À 35 ans, Mathieu n’avait jamais été confronté à la police ou à la justice… Jusqu’au 23 septembre dernier. Ce jour-là, le trentenaire a comparu pour la première fois devant le tribunal correctionnel de Charleroi. Sans filtre, Mathieu avait expliqué au tribunal ne plus être le même homme depuis deux ans, sombrant dans la consommation excessive d’alcool et dans une profonde dépression, à la suite de la perte de sa petite fille… "Vous savez, j’ai pensé au suicide. Mais pour passer à l’acte, il faut du courage et moi, je n’en ai pas."

En l’espace de trois mois, Mathieu se faisait remarquer de la plus mauvaise des manières. Le 13 décembre 2019, alors qu’il est pris en charge par un chauffeur de taxi, Mathieu n’est pas en mesure de payer l’intégralité de la course et s’emporte violemment sur le taximan. Lorsque la police intervient, Mathieu se rebelle, insulte les policiers et frappe une policière, d’un coup de poing dans le gilet pare-balles.

Le 4 mars 2020, Mathieu agresse gratuitement le pauvre Jean, 74 ans, qui attend à l’arrêt de bus à Charleroi.
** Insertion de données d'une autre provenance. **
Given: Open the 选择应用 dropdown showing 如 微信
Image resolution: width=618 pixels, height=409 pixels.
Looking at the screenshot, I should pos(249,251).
Le septuagénaire, sourd et muet, est victime de plusieurs coups de poing par Mathieu.

Rempli de honte, Mathieu avait admis avoir commis les faits, en précisant s’être repris en main depuis lors. "Je fréquente les alcooliques anonymes et je vois un psychologue."
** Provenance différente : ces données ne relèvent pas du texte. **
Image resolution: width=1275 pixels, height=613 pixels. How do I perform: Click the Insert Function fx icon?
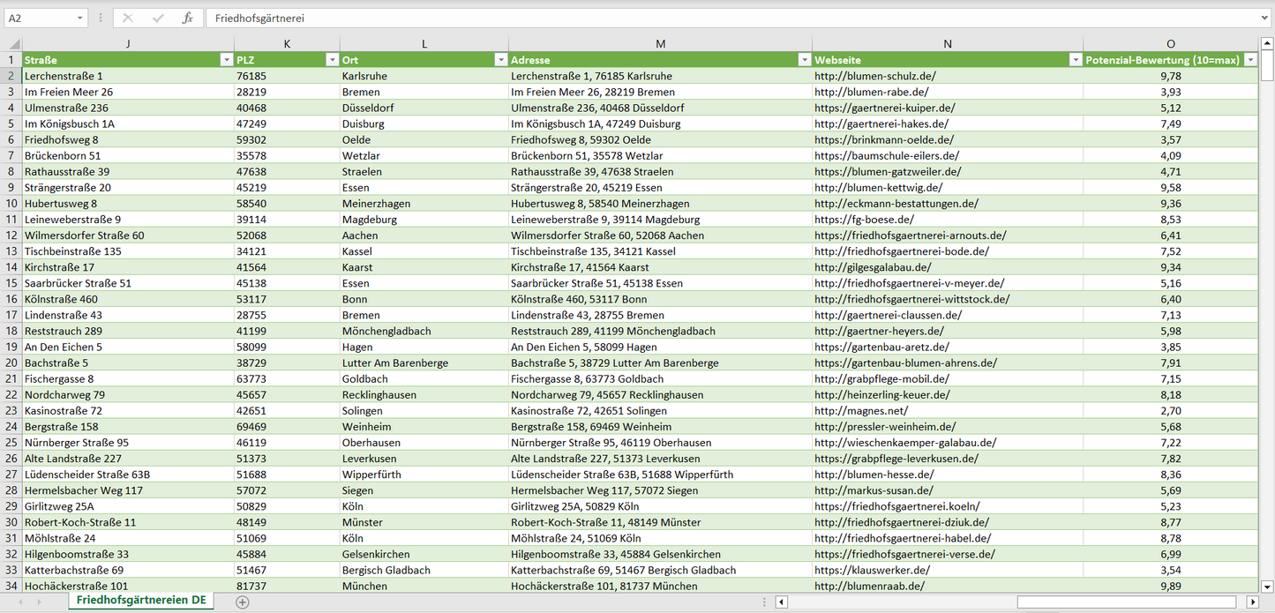[x=187, y=18]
Pour la substitute Pied, il était important pour Mathieu de continuer ses efforts. C’est pour cette raison, mais également compte tenu de l’absence de casier judiciaire, qu’une suspension probatoire du prononcé était proposée à Mathieu.

En fin d’audience, Mathieu avait spontanément présenté ses excuses à Jean, présent dans la salle. Ce mercredi, le tribunal lui a accordé une mesure de faveur. Mathieu devra s’appliquer, durant trois ans, à poursuivre ses efforts.